1.24.2011

peanut butter fudge.

I am not a huge peanut butter person. I think this goes against my American blood because it seems to me that everyone goes absolutely mad for the chocolate and peanut butter combination, everyone except me. Justin will eat a pack of Reese cups before breakfast; my mother is famous for her peanut butter cookies, soft and sugary with a Hershey Kiss smooshed into the center like a tiny chocolate mountain; and I met my very first boyfriend one summer while I was working at an ice cream parlor and he would come in twice a week to get a peanut butter milkshake. Needless to say, I could never be with someone who ate that much peanut butter, so it didn't last but a few peanut-shake filled months.


Around Christmastime last year, my Mom brought home a small plastic tub with snowflakes and jingle bells painted on the lid, the kind you see piled to the ceiling of Wal*Mart all through the season, destined to be filled with cookies and toffee and in this case - peanut butter fudge. I have never made fudge myself, although I was always fascinated with the rows and rows of it at the boardwalk candy stores - cookies and cream fudge, chocolate walnut fudge, and even something called King Tut that could hardly be called fudge since it was really a three-inch thick slice of caramel with bits of toasted walnuts tucked inside and a swath of milk chocolate on the top and bottom. There was even a store that made it right in front of you - a man in an apron looping thick ribbons of the candy all around a marble slab in front of the shop window.

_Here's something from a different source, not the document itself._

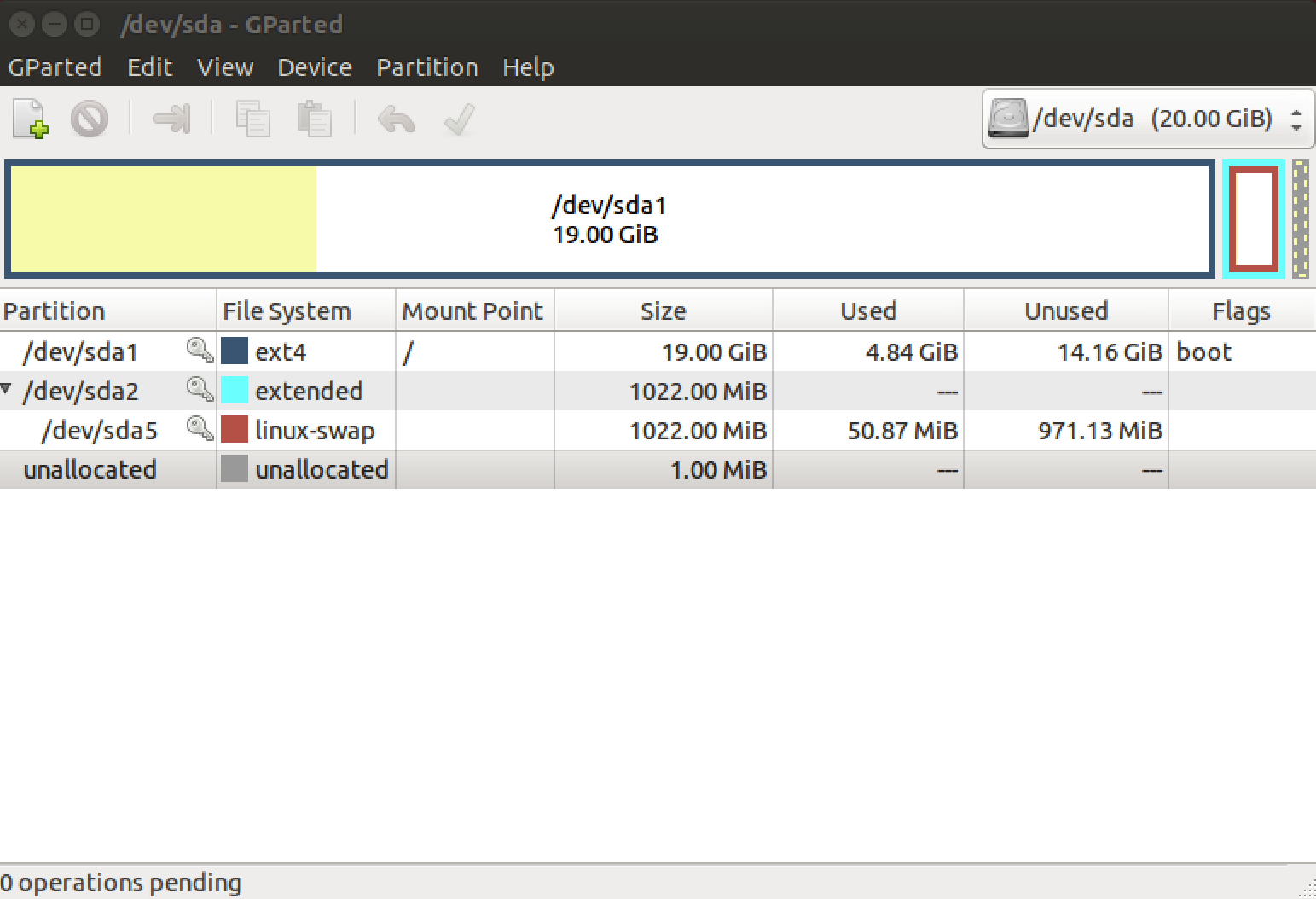Image resolution: width=1316 pixels, height=899 pixels.
Task: Open the View menu
Action: pyautogui.click(x=225, y=67)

My seventh grade English teacher kept a mini-fridge in the classroom filled with tiny bits of homemade peanut butter fudge in plastic baggies to be given to overachieving students on test days. My classmates would beg, borrow, and steal to get a piece of that fudge, but I couldn't have cared less. First, it wast the color of espresso, nearly black and only slightly discernible as light brown when you held it up to the light, and I've certainly never seen peanut butter that color in this lifetime. And even as a child who didn't grow up with a standard for fudge, the texture didn't seem right to me - it was gritty and chalky and sort of crumbled against your teeth. It just wasn't nice.


So when I peeled back the snowflaked lid that afternoon and peeked inside, I thought that perhaps this was vanilla or coffee flavored fudge - it was a pale cafe au lait color and creamy all the way through. It melted like warm butter on my tongue and the peanut butter flavor was nothing more than a gentle nudge in the background, enough to know it was there but not so much that it sticks to your throat and you make a beeline for the milk jug - peanut butter can be really intrusive that way. And between you and me and the dog who watched it all, I ate six squares of it in one sitting. Six. Then I spent the same number of hours stretched out on the couch, groaning and cursing the day I ate so much fudge.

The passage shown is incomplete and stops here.